## Stored records
● ● ● ●
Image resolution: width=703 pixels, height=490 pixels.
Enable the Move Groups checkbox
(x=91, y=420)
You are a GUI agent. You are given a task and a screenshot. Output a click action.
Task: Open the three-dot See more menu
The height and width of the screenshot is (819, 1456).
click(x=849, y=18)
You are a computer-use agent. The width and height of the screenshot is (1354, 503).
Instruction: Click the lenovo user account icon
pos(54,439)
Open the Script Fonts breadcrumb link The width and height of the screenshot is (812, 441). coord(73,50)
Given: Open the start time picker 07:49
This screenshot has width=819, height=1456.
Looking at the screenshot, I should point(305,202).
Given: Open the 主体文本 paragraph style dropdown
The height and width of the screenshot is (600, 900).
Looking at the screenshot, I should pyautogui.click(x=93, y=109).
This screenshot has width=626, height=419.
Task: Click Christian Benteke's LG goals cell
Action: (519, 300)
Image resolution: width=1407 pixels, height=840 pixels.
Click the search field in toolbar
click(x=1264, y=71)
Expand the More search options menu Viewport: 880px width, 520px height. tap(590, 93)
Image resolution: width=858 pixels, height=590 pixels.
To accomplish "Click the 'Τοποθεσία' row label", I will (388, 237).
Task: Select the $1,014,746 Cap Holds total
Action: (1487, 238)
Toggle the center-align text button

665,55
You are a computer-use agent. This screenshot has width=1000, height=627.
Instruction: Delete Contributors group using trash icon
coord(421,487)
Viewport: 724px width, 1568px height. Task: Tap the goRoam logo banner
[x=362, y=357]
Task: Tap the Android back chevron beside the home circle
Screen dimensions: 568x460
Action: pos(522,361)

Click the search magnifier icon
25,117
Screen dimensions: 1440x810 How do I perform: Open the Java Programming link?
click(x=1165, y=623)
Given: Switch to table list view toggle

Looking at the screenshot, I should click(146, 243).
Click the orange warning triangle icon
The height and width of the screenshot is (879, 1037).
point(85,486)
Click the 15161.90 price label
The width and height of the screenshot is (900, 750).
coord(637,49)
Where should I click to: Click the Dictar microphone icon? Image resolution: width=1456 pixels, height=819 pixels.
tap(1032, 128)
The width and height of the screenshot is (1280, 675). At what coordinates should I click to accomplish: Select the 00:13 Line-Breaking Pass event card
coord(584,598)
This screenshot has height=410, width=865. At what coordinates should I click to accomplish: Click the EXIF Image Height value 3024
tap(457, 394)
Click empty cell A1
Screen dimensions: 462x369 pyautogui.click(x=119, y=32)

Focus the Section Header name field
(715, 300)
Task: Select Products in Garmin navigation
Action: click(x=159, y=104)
● ● ● ●
## Problem
From the data above, output only the lines between the line containing "Screen dimensions: 568x460" and the line containing "Click the orange warning triangle icon", inclusive, exactly as written.

## Response to the task
Screen dimensions: 568x460
Action: pos(522,361)

Click the search magnifier icon
25,117
Screen dimensions: 1440x810 How do I perform: Open the Java Programming link?
click(x=1165, y=623)
Given: Switch to table list view toggle

Looking at the screenshot, I should click(146, 243).
Click the orange warning triangle icon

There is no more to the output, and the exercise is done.